Primary Intestinal-Type Adenocarcinoma of Tongue: A Case Report with Immunohistochemical and Molecular Profiles and Review of the Literature

Siavash Rahimi 1,, Iolia Akaev 2, Costa Repanos 3, Peter A Brennan 4, Jean Daniel Dubois 5
PMCID: PMC5429281  PMID: 27752836

Abstract

Primary lingual intestinal-type adenocarcinomas are extremely rare with only a few cases described. A case with immunohistochemical expression of Androgen Receptor (AR) which was treated solely by chemo-radiotherapy is reported herein. A 54-year-old male was referred with symptoms of fullness in his tongue. Clinical examination showed an asymmetry of the tongue with a hard mass palpable within the middle of the tongue. Biopsy showed intestinal-type adenocarcinoma. The tumour showed positive staining with cytokeratin 7, cytokeratin 20, CDX2, AR, β-catenin and was mismatch repair proteins (MMR) proficient. The molecular analysis did not show mutations in the KRAS, NRAS, BRAF and PIK3CA genes. The patient was treated with radiochemotherapy and is in remission 3.5 years after the diagnosis. This is the first case of intestinal-type tongue adenocarcinoma which showed AR expression and was treated solely with radical chemoradiotherapy.

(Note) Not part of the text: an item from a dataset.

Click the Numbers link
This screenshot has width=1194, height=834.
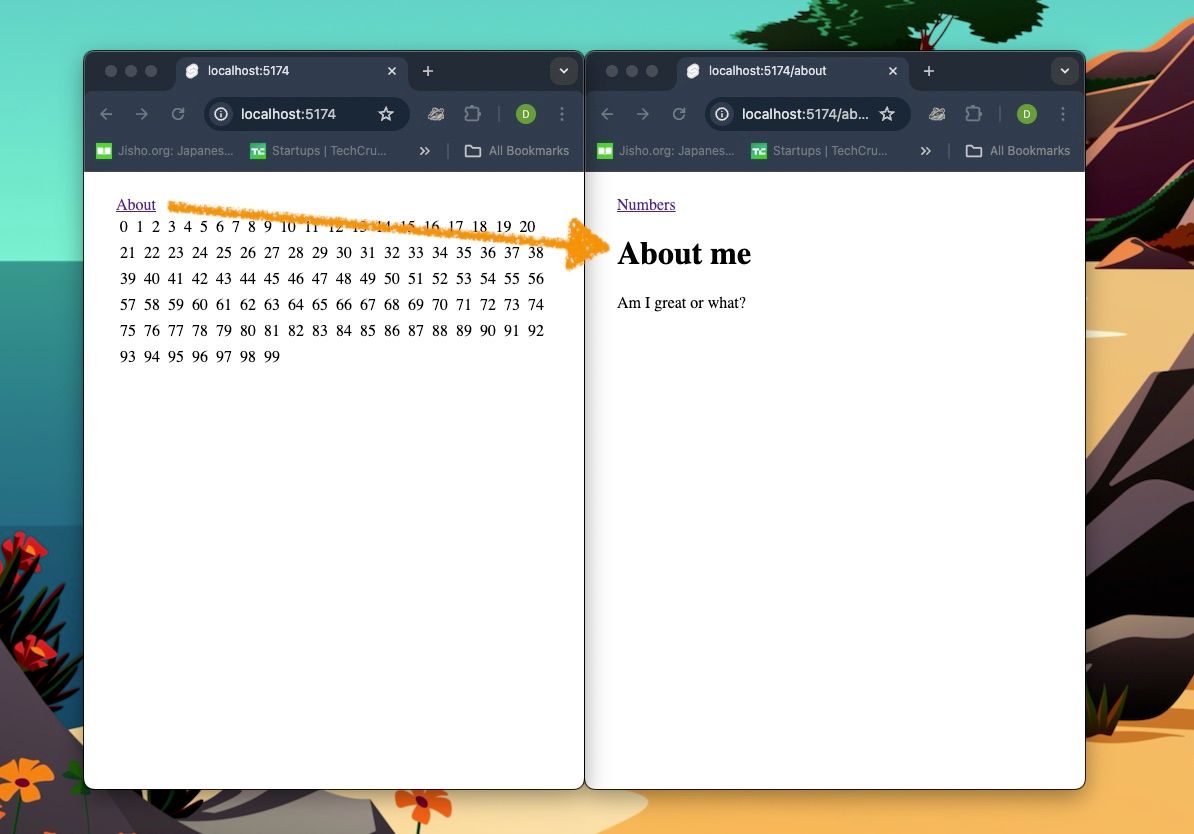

Keywords: Tongue, Adenocarcinoma, Salivary gland, Intestinal type, Androgen receptor

Introduction

Primary tongue adenocarcinoma is a rare neoplasm, which mainly stems from the minor salivary glands with identical histotypes as in major salivary glands such as adenoid cystic carcinoma, mucoepidermoid carcinoma, carcinoma ex pleomorphic adenoma, etc. The rare types of carcinomas such as cribriform adenocarcinoma and hyalinising clear cell carcinoma, also involve the tongue with a non-random preference [1, 2]. Primary colonic type adenocarcinoma of the tongue is a recently reported neoplasm with only four cases described in the literature [35].

The authors present an additional case of lingual intestinal-type adenocarcinoma with immunohistochemical and molecular analysis.

To the best of our knowledge this is the first case of this extraordinarily rare tumour, showing immunohistochemical positive staining with Androgen Receptor (AR) and treated solely by chemo-radiotherapy.

Case Presentation

A 54 year old male was referred in 2012 with 6 weeks of symptoms of fullness in his tongue during eating. Clinical examination showed an asymmetry of the tongue, restriction of tongue movement and deviation to the left on protrusion with a hard mass palpable within the substance of the middle third of the tongue. The mucosa was normal.

A biopsy was performed and histological examination revealed a moderately differentiated colonic-type adenocarcinoma. A MRI showed a 54 mm solid tumour, with no cystic component, extending between the genioglossus muscles within the tongue (Fig. 1a). The patient underwent PET–CT scan which showed a metabolically active tumour in the mid tongue (Fig. 1b) and a single cold 7 mm nodule in the left upper lobe of the lung.

Fig. 1.

Fig. 1

a and b MRI post-gadolinium axial T1 fat suppressed image showing enhancing lesion in the mid tongue. Pre-treatment PET–CT scan showing a metabolically active tumour in the mid tongue, Standardized Uptake Value (SUV) max 10

The tumour was staged T4N0M0. No abnormality was seen in the sinonasal tract on MRI or on the PET scan. Surgery would have been mutilating.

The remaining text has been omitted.